At 9:20, the speech–language pathologist (SLP) and occupational therapist (OT) come into the room and join the end of circle time while the teaching assistant moves about setting up activities at centers around the room. The SLP goes to the dramatic play center with two children and the OT takes two others to the art table. The teaching assistant goes to the toy shelf with two children who select barn and garage sets, and the teacher works at a small desk with one girl who is learning to recognize numerals. These group activities last 15 minutes, and then the children rotate around to a different adult.
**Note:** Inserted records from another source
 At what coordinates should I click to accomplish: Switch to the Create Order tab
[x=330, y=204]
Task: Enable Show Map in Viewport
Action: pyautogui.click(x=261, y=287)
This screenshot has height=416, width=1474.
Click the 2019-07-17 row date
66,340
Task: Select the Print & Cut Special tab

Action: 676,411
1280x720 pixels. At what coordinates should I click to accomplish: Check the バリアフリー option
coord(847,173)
After two rotations, the SLP leaves and the children go outside with the teaching assistant.
Outdoor play is a rather rambunctious affair for the first few minutes with much noisy running around before children sort themselves onto tricycles and climbing equipment and to the sand table. Afterward, everyone has a chance to wash hands and help get the snack together. The SLP returns and sits at the snack table, talking with the children and adults, clearly eliciting, expanding, and modeling communication skills. The teacher weaves number, color, time, and size concepts into the conversation as well and reminds children to take turns and share.
Children leave the snack table whenever they are finished, telling an adult the center they will play in next. The two adults cruise from center to center listening, observing, making comments, and asking questions until parents begin to arrive and children depart. The room is quiet as the assistant cleans up and the teacher records each child’s progress in individual notebooks. “Every moment counts for these kids,” says the teacher. “We are always teaching, even when it just looks like play.”
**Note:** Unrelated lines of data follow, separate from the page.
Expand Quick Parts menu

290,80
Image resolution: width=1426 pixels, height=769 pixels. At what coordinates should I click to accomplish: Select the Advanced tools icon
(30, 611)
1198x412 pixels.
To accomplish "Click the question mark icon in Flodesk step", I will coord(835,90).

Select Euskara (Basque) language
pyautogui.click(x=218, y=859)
Influences on ECSE Preschools
You have probably noticed a number of similarities and differences among the special education preschool and the other models described in this chapter. Like Head Start, the ECSE preschool is supported by federal law and funding that flows through the states to local programs. Both Head Start and ECSE programs are designed to provide support for a particular group of children who are at risk for school failure, although the eligibility criteria differ. The types of specific materials, structured curricula, and direct instructional strategies found in Montessori preschools can also be found in ECSE classrooms, sometimes giving an impression of more work than play.
The teachers in ECSE classrooms are more directly responsible for the content and outcomes of individual children’s learning, however. Teaching teams with specialized expertise are the norm in both ECSE and the Waldorf models, although the particular specialties are quite different and both models have children with the same teachers for several years.
Project-based approaches are increasingly being modified for use in ECSE classrooms, with an emphasis on individual education plan (IEP) objectives that promote repeated practice and generalization of functional skills across a number of related activities. The individualization inherent in the Reggio Emilia model, along with the partnerships among school, families, and communities, is also reflected strongly in ECSE programs.
Perhaps the most important thing to remember about ECSE programs, however, is that the professionals working in them are familiar with the full range of approaches in early childhood education, and they work in close partnership with other early childhood programs in the best interests of each child.